## Your task
Render the records as a numbered list, starting from the beginning and going on through the line that contains "[x=662, y=284]". Leave out blank lines, pictures, and everything after that line.

◇ ◇ ◇

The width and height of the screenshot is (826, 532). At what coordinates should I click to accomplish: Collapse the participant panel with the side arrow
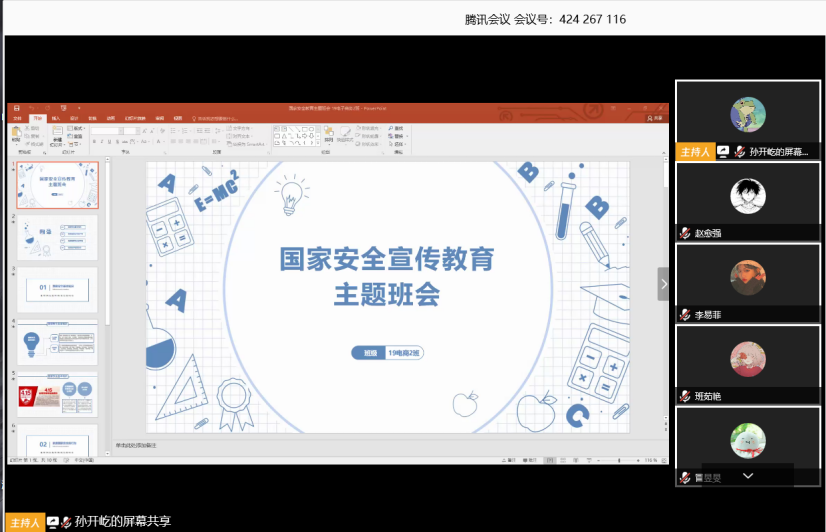[x=662, y=284]
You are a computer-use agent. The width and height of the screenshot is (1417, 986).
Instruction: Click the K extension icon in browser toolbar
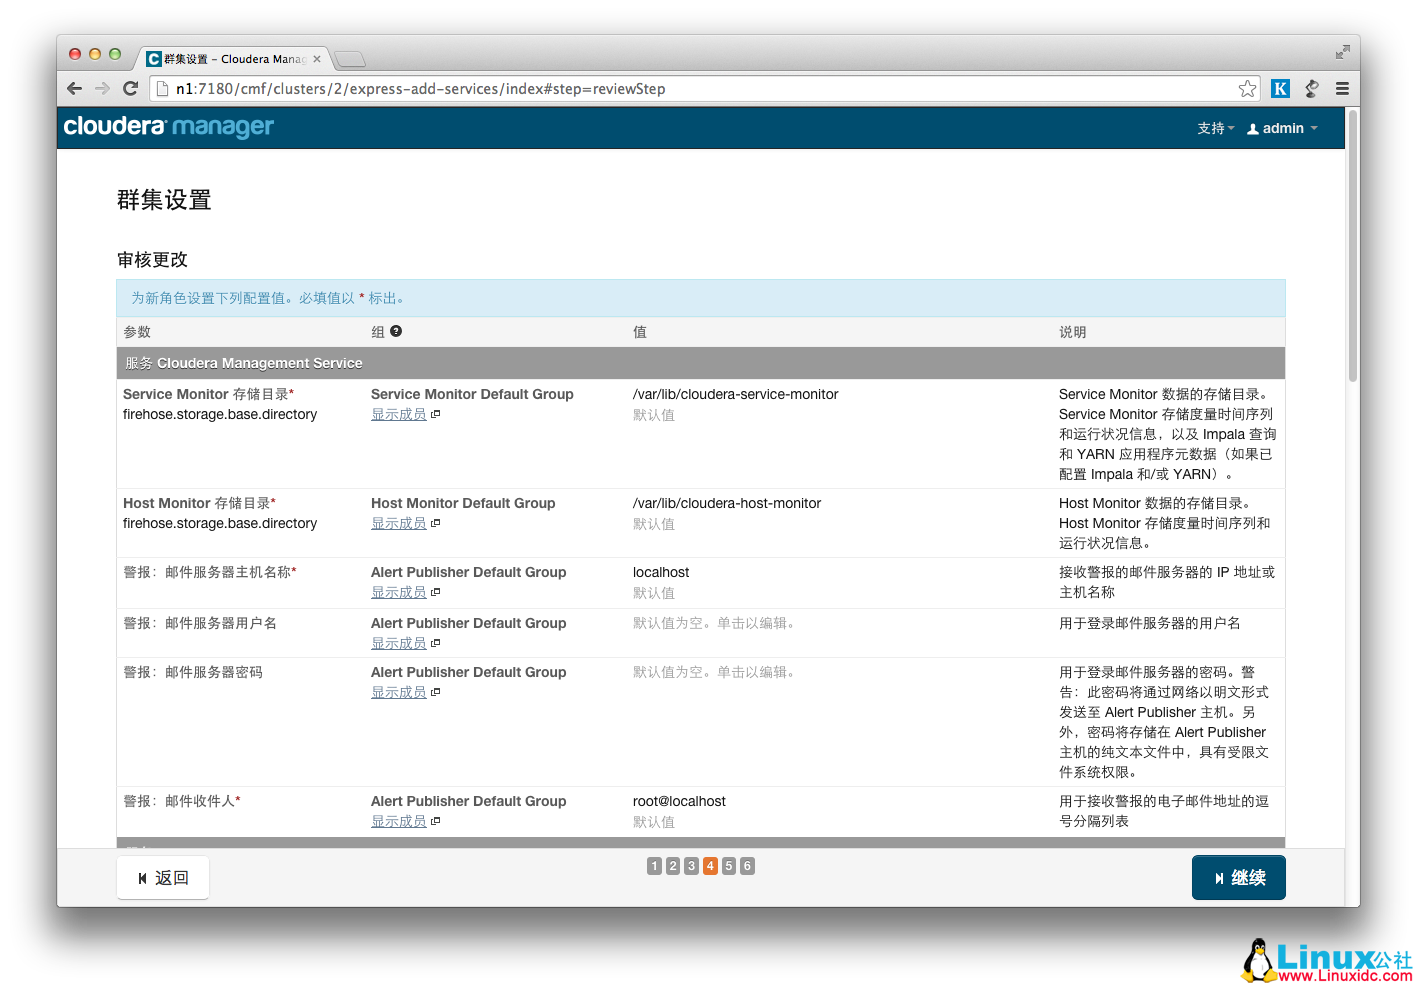[1280, 88]
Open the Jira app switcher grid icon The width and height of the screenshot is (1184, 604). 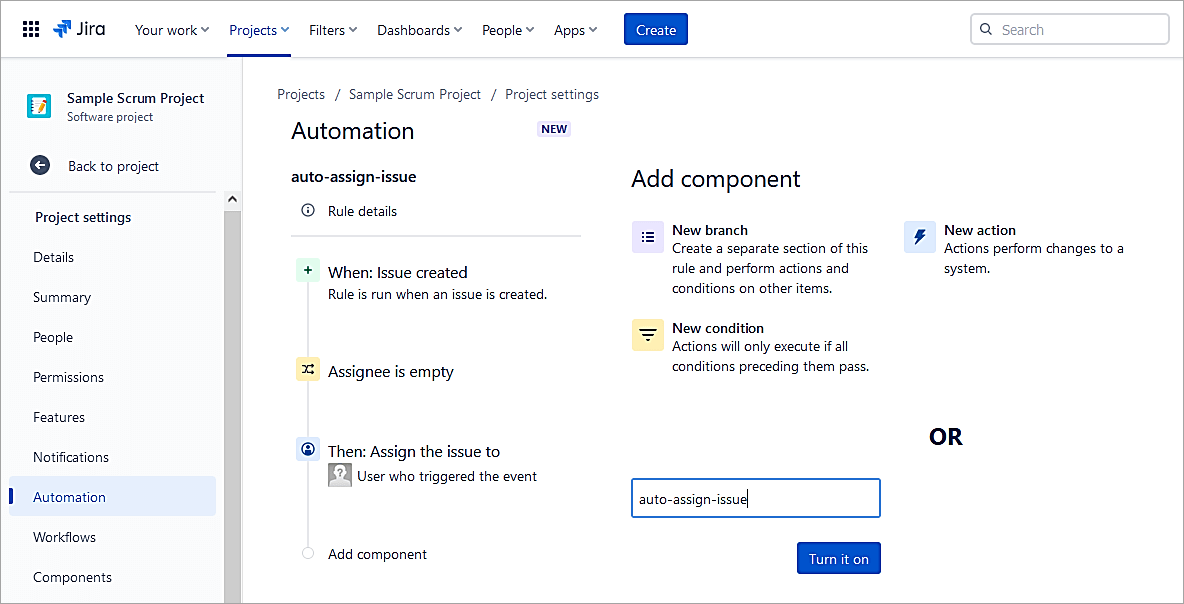point(31,30)
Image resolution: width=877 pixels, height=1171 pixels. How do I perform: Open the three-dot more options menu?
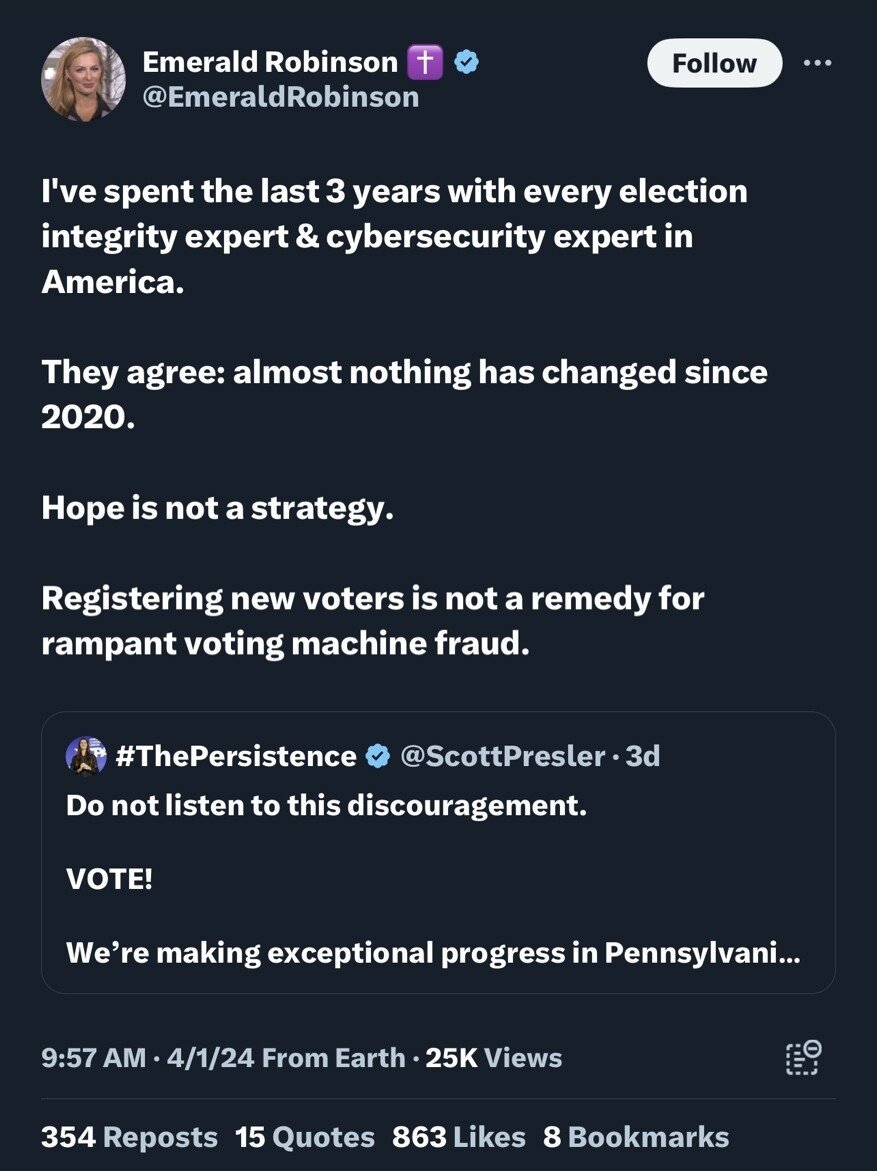click(817, 62)
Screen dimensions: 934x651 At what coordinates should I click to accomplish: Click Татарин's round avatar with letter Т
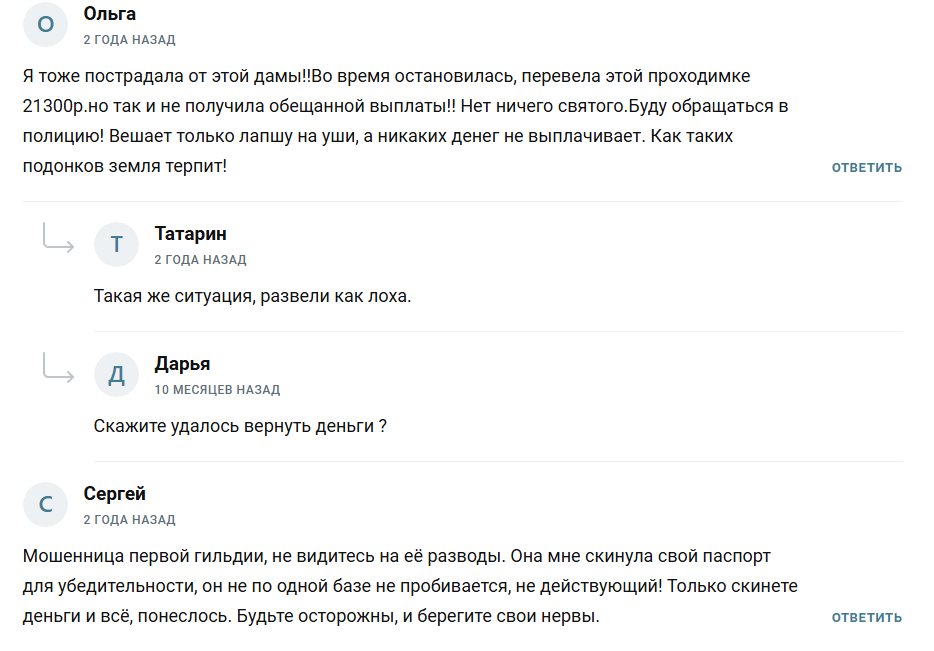(x=117, y=244)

◇ ◇ ◇

## Expected answer
1. The width and height of the screenshot is (826, 532). At what coordinates should I click to accomplish: Collapse the participant panel with the side arrow
2. [x=662, y=284]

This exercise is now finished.